### DATASET:
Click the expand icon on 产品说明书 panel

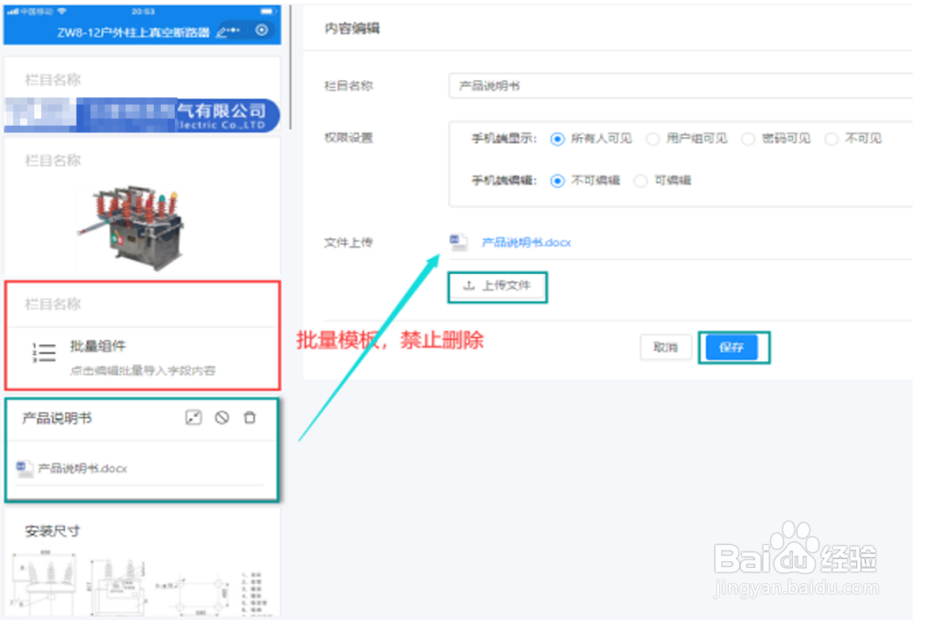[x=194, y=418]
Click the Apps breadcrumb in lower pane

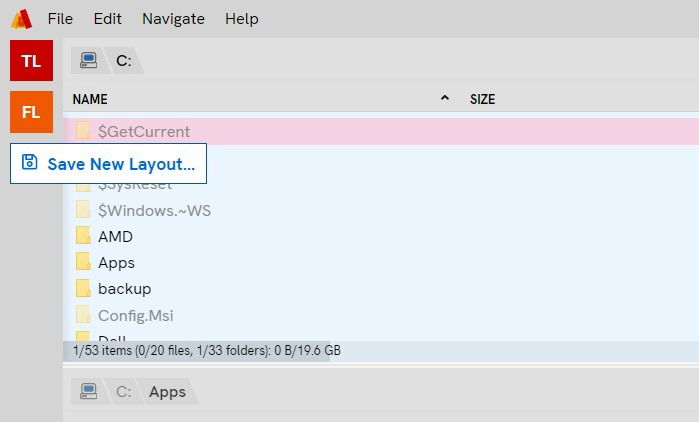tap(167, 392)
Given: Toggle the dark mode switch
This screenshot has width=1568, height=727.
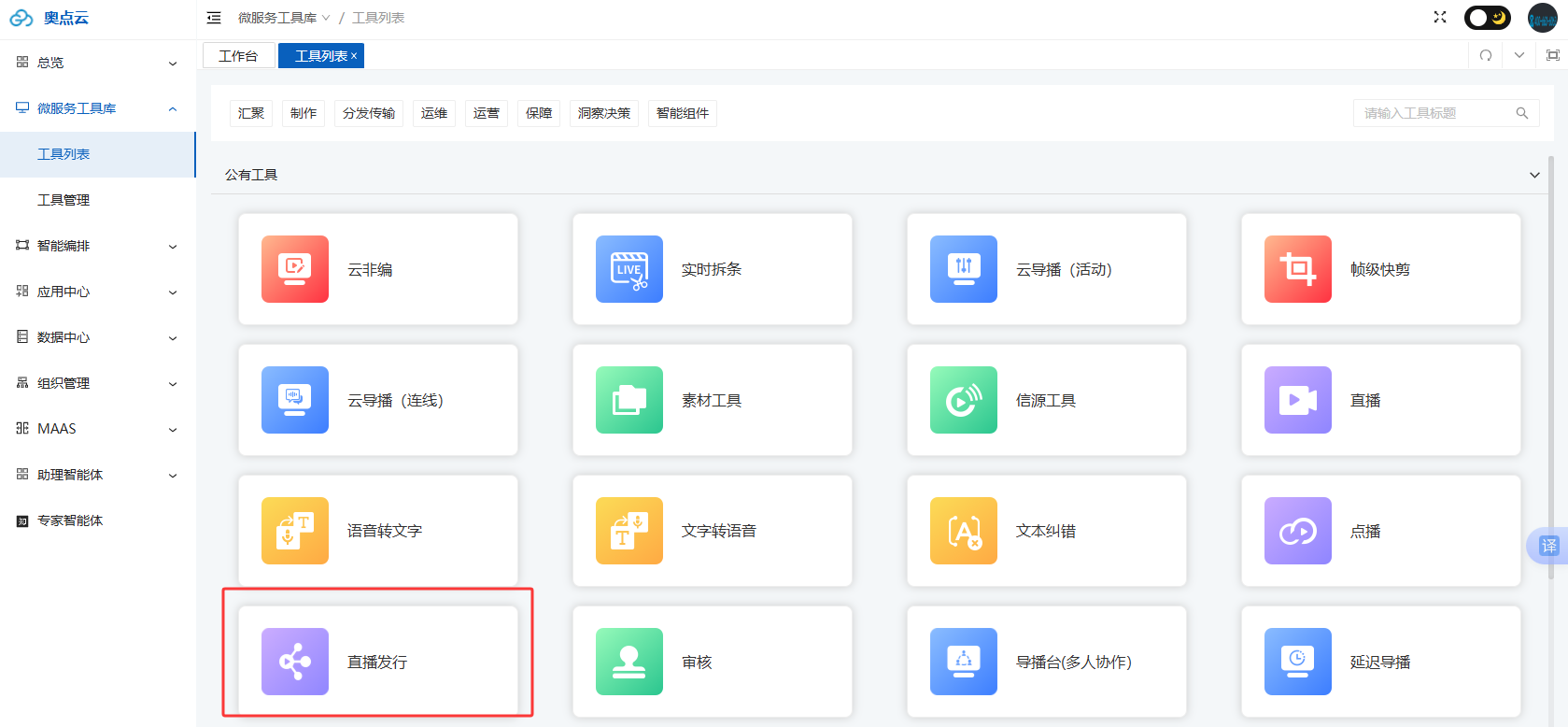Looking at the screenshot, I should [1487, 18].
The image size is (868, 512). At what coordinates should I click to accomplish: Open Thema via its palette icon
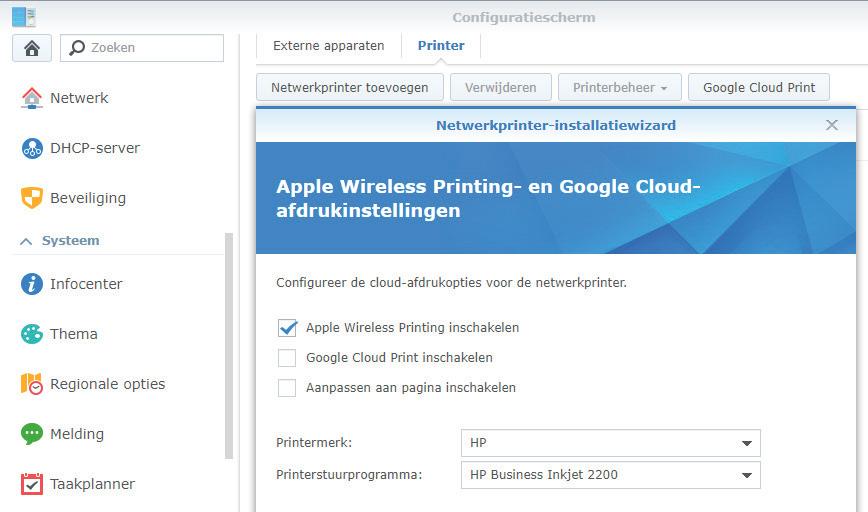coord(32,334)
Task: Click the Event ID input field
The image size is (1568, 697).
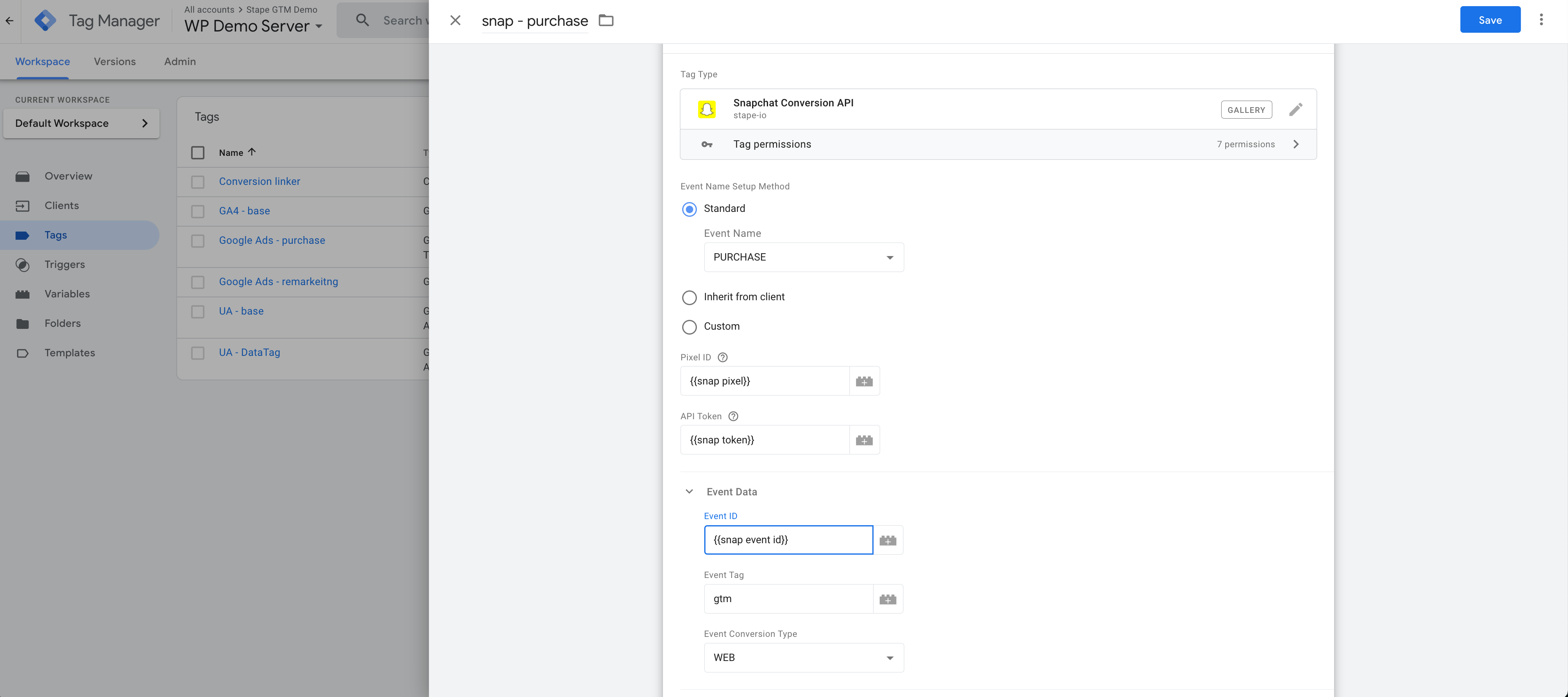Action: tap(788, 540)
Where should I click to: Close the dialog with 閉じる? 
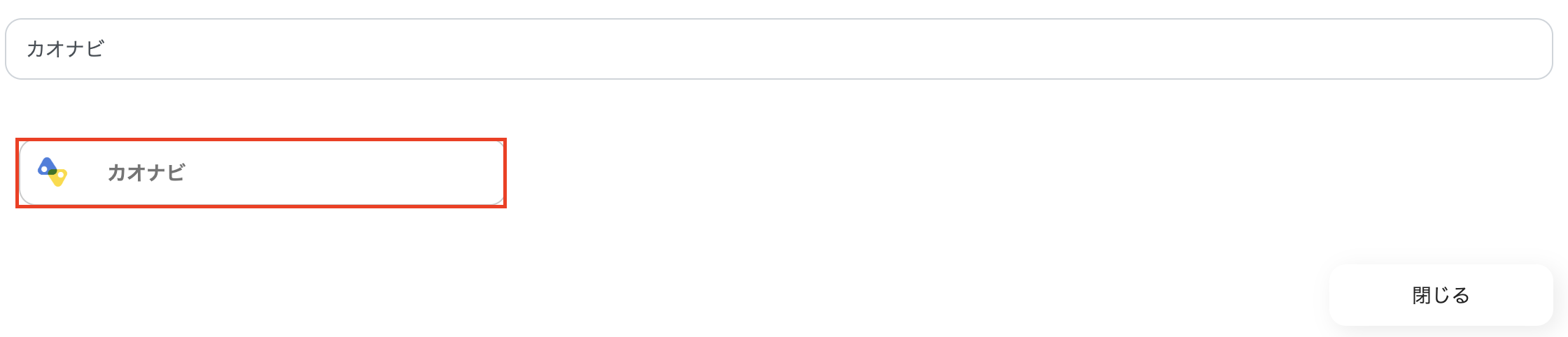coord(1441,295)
...
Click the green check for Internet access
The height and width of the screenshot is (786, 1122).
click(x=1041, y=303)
* * *
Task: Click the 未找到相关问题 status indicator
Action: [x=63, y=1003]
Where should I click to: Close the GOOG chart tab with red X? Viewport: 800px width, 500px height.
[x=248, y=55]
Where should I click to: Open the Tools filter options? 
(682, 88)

### WORK INSTRUCTIONS:
Copy the lines of the listing word for word, starting at the line containing "Click the green check for Internet access" and ending at the line containing "click(x=1041, y=303)".

### ANSWER IN FULL:
Click the green check for Internet access
The height and width of the screenshot is (786, 1122).
click(x=1041, y=303)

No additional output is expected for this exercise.